You think the Russia operation was on the orders of President Putin?

I don’t know. But it was not a very large-scale campaign. Mr. Putin tends to operate in this area with a little bit of ambiguity. He sets the general course. There are also private citizens who are willing to do things that are in their view favourable for the regime... Many times, this could be something that Mr. Putin wants but not ordered. Both sides find this ambiguity useful. So I don’t know whether the Russian active measures campaign was explicitly ordered by Mr. Putin or not. I would say I am 50-50 about that.

How big a threat is Russia to American in comparison with China?

From a strategic perspective, China is a much more important adversary for the U.S. Its power, economically and militarily is growing. It is a far more formidable rival for the U.S. Part of the reason why the Russian relations are important for Washington is precisely that our interest [lies] in making sure that China and Russia do not cooperate against us. And that we have some counterweight to Chinese power and influence. Getting the U.S.- Russia relations on normal track will help us deal with our rivalry with China.

What are the other points of convergence between Russia and China?

There are several. One is strategic stability. Washington and Moscow are the world’s largest strategic nuclear powers and hence we have a special responsibility to the world, to maintain [our] relations in a way that brings broader stability to the world order.

However, the strategic order is changing, with China growing its nuclear power and new nuclear powers asserting themselves. India is one among them. Russia and China have an interest in maintaining stability in this changing order. The second area of common interest is counterterrorism. We have some significant overlap here. Nuclear non-proliferation is the third area of convergence in our national interests. Russia has a different way of dealing with this as we see in the case of Iran. Those are legitimate subjects for diplomatic engagement.

How does America sees the robust relations that its partners such as Israel, India and Turkey have with Russia?

In principle, there should not be a problem. It becomes a problem only when the U.S. tries to deal with Russia by seeking to isolate it internationally. And we did attempt to do that in the aftermath of Russia’s annexation of Crimea. We imposed sanctions and tried to isolate Russia. At the moment, we are not trying to do that and I don’t think it is possible to isolate a country is that is so large and so influential, with so many connections around the world. That kind of an approach was bound to fail. So, given that we can’t isolate Russia and we are not attempting to do that now, the fact friends and allies of the U.S. want to productive relationship with Russia should not be troubling to us.

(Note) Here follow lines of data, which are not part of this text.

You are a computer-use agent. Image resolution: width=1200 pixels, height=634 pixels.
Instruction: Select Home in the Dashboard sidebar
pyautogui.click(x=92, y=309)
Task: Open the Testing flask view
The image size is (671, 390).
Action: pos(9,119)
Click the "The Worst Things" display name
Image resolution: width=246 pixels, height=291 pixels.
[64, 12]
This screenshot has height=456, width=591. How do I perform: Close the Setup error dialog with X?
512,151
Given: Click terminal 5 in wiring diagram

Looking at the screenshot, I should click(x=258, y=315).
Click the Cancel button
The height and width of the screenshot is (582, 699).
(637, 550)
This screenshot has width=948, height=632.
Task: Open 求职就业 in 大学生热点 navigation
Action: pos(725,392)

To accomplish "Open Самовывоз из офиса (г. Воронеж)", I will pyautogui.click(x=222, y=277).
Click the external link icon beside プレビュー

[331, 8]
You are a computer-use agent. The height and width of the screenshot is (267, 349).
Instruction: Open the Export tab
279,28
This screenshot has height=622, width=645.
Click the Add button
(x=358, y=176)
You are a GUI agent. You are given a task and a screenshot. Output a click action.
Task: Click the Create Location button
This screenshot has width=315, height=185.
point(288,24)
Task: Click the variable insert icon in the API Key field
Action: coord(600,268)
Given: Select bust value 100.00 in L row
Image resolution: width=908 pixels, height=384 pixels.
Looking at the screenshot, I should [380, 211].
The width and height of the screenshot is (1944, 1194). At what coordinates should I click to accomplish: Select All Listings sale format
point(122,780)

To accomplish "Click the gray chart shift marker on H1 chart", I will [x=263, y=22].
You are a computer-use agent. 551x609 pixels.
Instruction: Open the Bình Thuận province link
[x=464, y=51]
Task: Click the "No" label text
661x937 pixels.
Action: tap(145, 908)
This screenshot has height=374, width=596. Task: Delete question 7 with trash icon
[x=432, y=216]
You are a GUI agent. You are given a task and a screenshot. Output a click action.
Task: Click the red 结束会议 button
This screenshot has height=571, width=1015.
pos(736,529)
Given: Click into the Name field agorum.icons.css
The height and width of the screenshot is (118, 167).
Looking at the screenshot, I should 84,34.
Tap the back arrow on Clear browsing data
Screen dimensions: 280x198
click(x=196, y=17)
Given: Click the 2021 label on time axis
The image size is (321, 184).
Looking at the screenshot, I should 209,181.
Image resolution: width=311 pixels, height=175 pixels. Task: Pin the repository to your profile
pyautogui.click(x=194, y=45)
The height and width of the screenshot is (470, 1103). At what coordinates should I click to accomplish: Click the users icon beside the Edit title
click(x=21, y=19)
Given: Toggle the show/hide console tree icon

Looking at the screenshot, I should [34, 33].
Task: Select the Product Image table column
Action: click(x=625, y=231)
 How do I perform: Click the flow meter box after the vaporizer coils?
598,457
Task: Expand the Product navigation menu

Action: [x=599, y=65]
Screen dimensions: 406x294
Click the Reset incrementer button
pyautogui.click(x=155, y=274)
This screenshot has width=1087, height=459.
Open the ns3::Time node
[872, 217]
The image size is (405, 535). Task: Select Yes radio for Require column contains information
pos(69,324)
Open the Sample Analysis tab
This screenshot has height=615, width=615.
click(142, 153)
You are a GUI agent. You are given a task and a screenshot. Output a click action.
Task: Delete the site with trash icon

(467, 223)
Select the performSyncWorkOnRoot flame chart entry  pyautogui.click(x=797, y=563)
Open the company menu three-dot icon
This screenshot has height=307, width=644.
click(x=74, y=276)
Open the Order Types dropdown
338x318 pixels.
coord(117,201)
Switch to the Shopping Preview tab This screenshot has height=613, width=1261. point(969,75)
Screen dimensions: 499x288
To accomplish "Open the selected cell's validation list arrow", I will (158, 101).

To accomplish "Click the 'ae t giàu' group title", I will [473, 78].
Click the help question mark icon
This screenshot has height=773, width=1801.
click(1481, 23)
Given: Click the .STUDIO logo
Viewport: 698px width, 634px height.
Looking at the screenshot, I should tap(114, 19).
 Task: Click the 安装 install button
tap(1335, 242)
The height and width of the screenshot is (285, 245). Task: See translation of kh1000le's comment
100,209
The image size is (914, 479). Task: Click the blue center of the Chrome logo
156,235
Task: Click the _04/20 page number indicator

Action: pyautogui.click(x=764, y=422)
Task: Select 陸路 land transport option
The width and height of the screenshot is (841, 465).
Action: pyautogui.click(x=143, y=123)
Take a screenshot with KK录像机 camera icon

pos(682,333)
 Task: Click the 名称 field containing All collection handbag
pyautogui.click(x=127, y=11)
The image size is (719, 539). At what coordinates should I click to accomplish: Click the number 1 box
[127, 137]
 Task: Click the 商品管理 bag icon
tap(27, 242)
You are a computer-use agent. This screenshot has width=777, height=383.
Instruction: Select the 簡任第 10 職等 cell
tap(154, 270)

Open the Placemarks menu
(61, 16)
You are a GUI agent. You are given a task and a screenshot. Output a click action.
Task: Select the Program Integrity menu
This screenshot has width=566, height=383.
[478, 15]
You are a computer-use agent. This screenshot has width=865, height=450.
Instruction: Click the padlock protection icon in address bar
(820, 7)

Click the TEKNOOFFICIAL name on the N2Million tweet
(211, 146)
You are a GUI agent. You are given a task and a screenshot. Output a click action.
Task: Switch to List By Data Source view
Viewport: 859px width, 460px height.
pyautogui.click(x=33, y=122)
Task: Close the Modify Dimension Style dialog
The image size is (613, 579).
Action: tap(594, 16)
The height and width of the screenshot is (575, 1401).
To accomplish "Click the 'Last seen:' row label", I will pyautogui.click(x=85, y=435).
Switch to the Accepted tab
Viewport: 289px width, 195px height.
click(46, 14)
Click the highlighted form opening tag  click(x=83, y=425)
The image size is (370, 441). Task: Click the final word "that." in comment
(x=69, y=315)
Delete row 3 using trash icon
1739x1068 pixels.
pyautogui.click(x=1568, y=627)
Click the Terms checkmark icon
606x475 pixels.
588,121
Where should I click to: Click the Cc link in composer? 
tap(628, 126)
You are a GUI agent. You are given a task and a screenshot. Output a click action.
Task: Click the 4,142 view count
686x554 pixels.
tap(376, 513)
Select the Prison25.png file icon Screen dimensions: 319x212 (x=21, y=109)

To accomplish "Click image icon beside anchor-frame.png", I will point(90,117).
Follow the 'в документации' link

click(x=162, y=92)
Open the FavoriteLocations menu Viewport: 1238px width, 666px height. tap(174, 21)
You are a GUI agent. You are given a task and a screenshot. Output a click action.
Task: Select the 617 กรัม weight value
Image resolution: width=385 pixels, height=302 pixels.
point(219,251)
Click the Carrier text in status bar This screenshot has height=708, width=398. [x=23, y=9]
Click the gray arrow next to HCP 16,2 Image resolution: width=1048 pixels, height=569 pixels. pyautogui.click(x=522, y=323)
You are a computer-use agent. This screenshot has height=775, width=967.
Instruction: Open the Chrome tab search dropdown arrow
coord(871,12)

How do you think Countering America’s Adversaries Through Sanctions Act (CAATSA), the U.S. law that requires American secondary sanctions against other countries for ties with Russia, will play out?

This is going to potentially get us in quite a bit of trouble. I have a feeling that this is going poison our relationships with friends and in the end not have the impact on Russia that we intend. India and even in Europe. This is going to counterproductive.

There is an argument in America that Russia and Mr. Putin want to undermine democracy all over the world. Do you agree?

I don’t think that is true. Russia does not oppose democracy per se. The very fact that Russia has strong relationships with India, Israel, Japan... many other countries, is proof that they are not concerned whether a country is democratic or not. I think what Russia is concerned about is evangelical democratisation on the part of the U.S. — attempting to democratise Russia or countries around Russia in ways that Moscow believes have destabilising effects and also hurt Russian security. That they oppose. I don’t believe at all Russia is opposed to democracy in any ideological way.